### PAGE EXCERPT
###
I am a QA Automation Engineer working for a IT Company. I usually do only automatic tests in JUnit or Selenium, which I say I'm pretty good at. Keeping the story short, couple of months ago my boss thought it would be a great idea to have me work under a developer teamleader to learn how to make automatic tests more efficient.

Most of my tasks were that , just automatic testing, nothing really different from before, just a bit harder which was fine. Besides those tasks I have received a programming task. Now, I did accept the task beforehand, but it was never mentioned to me how hard the task would be for me considering I have never done programming. It was merely presented to me as a JUnit test which I had to only use already created methods by other programmers, but after all I found out that I have to do some programming besides the JUnit test.

I have been trying my best at it for the past 2 weeks, but it just seems out of my league and out of my knowledge in any way I try to approach it. There's about 6 weeks left until the final release and I do not know how to proceed further with it.
###
### GIVEN TASK A
From the account of the programming task above, write out the part that opens with the words containing "I am a QA Automation" and closes with "the JUnit test.", copying it word for word.
The rows that follow come from a source unrelated to the account above.

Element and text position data
###
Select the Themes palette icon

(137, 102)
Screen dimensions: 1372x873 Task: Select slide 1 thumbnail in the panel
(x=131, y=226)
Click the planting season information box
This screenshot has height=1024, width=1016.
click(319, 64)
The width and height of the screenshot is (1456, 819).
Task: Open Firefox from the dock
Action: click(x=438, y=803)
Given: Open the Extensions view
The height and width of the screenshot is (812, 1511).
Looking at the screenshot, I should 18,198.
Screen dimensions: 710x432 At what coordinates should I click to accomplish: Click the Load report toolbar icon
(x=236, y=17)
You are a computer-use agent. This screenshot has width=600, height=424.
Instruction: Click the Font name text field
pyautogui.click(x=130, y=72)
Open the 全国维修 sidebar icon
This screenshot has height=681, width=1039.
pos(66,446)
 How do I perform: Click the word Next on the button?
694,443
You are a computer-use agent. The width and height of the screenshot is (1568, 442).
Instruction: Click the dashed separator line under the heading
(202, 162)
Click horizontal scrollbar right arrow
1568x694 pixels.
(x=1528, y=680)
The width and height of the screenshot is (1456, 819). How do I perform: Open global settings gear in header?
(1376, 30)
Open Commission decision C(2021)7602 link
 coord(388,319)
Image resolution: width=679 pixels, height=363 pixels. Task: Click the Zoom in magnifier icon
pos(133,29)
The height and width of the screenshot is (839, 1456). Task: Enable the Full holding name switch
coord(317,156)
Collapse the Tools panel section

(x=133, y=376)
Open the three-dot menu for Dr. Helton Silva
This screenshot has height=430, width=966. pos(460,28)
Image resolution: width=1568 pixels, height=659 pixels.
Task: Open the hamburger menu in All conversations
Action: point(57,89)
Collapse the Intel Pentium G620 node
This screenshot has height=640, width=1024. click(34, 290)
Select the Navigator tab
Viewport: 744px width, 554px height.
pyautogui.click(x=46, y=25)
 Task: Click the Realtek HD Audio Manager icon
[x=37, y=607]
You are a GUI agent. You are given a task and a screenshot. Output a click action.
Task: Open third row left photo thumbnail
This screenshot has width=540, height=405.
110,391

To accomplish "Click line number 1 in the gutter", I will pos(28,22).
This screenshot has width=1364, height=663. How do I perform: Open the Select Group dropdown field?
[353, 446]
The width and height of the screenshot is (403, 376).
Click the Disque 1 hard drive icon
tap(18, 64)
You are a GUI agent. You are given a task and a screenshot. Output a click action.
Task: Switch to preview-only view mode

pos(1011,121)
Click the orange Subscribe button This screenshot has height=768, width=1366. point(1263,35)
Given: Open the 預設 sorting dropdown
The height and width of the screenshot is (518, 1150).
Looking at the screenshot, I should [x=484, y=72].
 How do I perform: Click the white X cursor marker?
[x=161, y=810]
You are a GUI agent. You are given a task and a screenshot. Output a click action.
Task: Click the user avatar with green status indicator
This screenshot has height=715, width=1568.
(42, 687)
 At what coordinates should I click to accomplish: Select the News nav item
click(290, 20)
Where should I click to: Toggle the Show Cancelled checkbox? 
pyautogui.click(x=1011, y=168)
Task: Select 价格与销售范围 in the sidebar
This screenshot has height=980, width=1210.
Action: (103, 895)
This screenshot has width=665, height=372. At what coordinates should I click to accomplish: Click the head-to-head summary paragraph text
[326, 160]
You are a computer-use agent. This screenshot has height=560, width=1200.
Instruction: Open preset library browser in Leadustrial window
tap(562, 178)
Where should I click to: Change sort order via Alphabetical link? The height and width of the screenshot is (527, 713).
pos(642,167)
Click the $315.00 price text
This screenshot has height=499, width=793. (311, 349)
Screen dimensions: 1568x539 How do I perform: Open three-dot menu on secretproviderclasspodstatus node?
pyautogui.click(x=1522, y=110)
###
### GIVEN TASK B
Give again, with no changes, the rows from the first one through the line containing "(x=131, y=226)", including both of those lines.

### TASK SOLUTION A
I am a QA Automation Engineer working for a IT Company. I usually do only automatic tests in JUnit or Selenium, which I say I'm pretty good at. Keeping the story short, couple of months ago my boss thought it would be a great idea to have me work under a developer teamleader to learn how to make automatic tests more efficient.

Most of my tasks were that , just automatic testing, nothing really different from before, just a bit harder which was fine. Besides those tasks I have received a programming task. Now, I did accept the task beforehand, but it was never mentioned to me how hard the task would be for me considering I have never done programming. It was merely presented to me as a JUnit test which I had to only use already created methods by other programmers, but after all I found out that I have to do some programming besides the JUnit test.

### TASK SOLUTION B
Select the Themes palette icon

(137, 102)
Screen dimensions: 1372x873 Task: Select slide 1 thumbnail in the panel
(x=131, y=226)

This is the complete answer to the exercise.